Adoption Methodology
Methodology answers how to bring the AI operating model to life in an organization. The framework describes what the model is made of — principles, roles, entities, processes, portfolios, gates, and artifacts. Methodology connects those components into an adoption sequence: from diagnosing the current state and first initiatives to a managed portfolio with confirmed impact.
Why this section exists
Most companies have already run AI pilots. The gap is rarely technology — it is the lack of a managed loop: who decides, what evidence is required to move between stages, how to prioritize the portfolio, and when to stop an initiative with no impact.
Adoption methodology turns the framework from documentation into a working order of actions — without replacing the component sections, but complementing them with an adaptation route for a specific organization.
What this section covers
Topics will be published over time. For now, the structure and entry point are fixed; below is the logic the methodology follows.
From strategy to initiatives
How business challenges and strategic priorities become managed AI initiatives with owners, a value hypothesis, and a clear AI product route.
AI initiative portfolio metrics
Which indicators to track across the AI initiative portfolio: stage distribution, balance, priorities, and the link to the analytics layer.
Lifecycle and gates
How an initiative moves through the business funnel, where gates apply, what evidence is needed to advance, and when an initiative loops back to an earlier stage.
Value hypothesis and confirmation
How to state expected impact before delivery starts and how to confirm results after launch — so the portfolio rests on facts, not activity.
Delivery and launch readiness
How to assess readiness across data, architecture, integrations, support, and adoption before the next stage commitment is made.
Roles and decision rights
Who owns the outcome, risk, readiness, launch, and impact confirmation — and how to prevent unowned movement through the funnel.

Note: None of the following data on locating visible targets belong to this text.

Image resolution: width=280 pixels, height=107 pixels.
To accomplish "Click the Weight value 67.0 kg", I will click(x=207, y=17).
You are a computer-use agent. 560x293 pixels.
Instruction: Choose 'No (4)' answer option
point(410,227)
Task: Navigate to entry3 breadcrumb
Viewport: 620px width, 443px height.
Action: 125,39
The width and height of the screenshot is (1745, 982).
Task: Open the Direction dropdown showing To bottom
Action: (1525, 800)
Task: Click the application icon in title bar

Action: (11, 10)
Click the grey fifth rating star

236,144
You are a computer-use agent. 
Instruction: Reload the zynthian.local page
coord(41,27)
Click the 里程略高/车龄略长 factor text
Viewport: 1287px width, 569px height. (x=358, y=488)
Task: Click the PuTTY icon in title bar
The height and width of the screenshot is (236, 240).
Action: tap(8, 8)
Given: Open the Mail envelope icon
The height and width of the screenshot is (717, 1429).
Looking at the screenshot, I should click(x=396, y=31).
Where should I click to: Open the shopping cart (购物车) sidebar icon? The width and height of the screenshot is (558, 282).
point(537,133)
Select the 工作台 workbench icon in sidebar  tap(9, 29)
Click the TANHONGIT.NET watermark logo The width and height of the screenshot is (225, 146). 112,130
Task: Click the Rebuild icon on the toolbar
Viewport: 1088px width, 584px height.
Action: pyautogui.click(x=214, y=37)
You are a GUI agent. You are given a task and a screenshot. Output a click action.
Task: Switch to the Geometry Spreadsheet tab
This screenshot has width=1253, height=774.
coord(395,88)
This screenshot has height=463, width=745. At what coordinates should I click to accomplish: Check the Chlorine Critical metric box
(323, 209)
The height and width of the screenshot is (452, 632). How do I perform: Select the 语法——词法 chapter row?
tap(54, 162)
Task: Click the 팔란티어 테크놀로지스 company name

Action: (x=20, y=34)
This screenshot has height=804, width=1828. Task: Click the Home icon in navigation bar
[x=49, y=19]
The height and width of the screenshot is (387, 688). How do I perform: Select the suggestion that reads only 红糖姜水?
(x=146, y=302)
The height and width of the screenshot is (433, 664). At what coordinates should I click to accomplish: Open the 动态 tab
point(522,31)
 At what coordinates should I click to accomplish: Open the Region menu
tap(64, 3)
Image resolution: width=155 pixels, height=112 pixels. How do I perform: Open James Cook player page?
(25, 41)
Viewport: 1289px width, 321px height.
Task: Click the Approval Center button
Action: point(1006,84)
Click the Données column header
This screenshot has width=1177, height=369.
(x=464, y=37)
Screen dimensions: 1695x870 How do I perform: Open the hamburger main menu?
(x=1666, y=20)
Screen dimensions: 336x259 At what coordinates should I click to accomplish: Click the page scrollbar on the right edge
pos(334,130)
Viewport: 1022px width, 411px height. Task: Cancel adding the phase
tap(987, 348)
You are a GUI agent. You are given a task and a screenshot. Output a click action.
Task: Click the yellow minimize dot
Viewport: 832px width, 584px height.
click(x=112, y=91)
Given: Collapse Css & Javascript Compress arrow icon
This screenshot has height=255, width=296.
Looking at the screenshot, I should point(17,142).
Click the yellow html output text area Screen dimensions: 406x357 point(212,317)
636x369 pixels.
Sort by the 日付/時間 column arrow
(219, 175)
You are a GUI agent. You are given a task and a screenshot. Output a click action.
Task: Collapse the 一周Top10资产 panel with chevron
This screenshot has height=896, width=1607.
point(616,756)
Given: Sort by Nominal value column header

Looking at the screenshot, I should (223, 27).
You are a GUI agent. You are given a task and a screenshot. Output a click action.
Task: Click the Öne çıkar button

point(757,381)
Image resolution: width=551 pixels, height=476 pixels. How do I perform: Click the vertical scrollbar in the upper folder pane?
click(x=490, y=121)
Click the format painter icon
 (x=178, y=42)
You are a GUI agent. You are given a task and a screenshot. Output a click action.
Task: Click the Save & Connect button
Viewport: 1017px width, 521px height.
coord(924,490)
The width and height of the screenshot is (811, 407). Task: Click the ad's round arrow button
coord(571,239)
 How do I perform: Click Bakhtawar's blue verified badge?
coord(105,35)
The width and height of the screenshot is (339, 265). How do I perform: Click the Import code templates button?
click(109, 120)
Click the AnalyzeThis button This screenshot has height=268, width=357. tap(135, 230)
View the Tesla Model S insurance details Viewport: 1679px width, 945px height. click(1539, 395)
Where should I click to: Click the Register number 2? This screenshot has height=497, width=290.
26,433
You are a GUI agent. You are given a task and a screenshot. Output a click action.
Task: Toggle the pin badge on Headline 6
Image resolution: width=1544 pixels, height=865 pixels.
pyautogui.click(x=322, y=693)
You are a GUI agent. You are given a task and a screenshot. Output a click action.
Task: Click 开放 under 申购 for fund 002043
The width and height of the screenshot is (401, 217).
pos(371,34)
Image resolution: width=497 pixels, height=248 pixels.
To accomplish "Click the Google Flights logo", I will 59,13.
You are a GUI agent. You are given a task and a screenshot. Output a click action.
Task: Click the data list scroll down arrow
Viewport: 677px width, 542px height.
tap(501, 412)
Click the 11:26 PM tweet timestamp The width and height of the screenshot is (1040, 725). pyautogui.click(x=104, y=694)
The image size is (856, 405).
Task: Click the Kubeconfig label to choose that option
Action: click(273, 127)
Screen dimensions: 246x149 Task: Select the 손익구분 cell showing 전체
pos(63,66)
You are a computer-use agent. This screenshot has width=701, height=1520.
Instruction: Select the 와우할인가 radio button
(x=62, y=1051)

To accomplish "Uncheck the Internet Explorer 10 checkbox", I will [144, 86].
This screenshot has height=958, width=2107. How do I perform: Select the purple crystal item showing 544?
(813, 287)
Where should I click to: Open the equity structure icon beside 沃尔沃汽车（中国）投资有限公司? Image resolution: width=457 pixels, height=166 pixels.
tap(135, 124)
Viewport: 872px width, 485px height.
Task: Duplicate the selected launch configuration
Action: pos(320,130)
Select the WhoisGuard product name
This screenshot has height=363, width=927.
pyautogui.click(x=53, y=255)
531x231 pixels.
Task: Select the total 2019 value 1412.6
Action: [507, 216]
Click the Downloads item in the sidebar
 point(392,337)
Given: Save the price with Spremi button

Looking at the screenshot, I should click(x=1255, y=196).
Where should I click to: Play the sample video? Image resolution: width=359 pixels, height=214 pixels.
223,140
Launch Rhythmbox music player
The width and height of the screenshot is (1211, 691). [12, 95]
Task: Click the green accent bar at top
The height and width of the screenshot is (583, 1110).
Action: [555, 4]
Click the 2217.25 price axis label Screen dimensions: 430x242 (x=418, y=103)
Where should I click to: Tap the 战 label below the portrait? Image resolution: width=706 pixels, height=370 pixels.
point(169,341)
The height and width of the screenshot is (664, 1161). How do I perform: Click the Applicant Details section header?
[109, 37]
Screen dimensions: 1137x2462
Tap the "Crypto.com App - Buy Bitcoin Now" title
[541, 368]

How to read alongside other sections
| Question | Where to look |
|---|---|
| What is the model made of? | Operating model, AI product portfolio, AI initiative portfolio |
| How to implement the model in a company? | This section |
| What to use to run initiatives day to day? | AI Conveyor, Platform components |
| Step-by-step scenarios | This section → Playbooks |
| Templates and checklists | Artifacts |
Core idea of this section
Adoption methodology is not a separate "transformation project" — it is a managed transition from experiments to a loop where every AI initiative has an owner, evidence for decisions, and a measurable path to impact.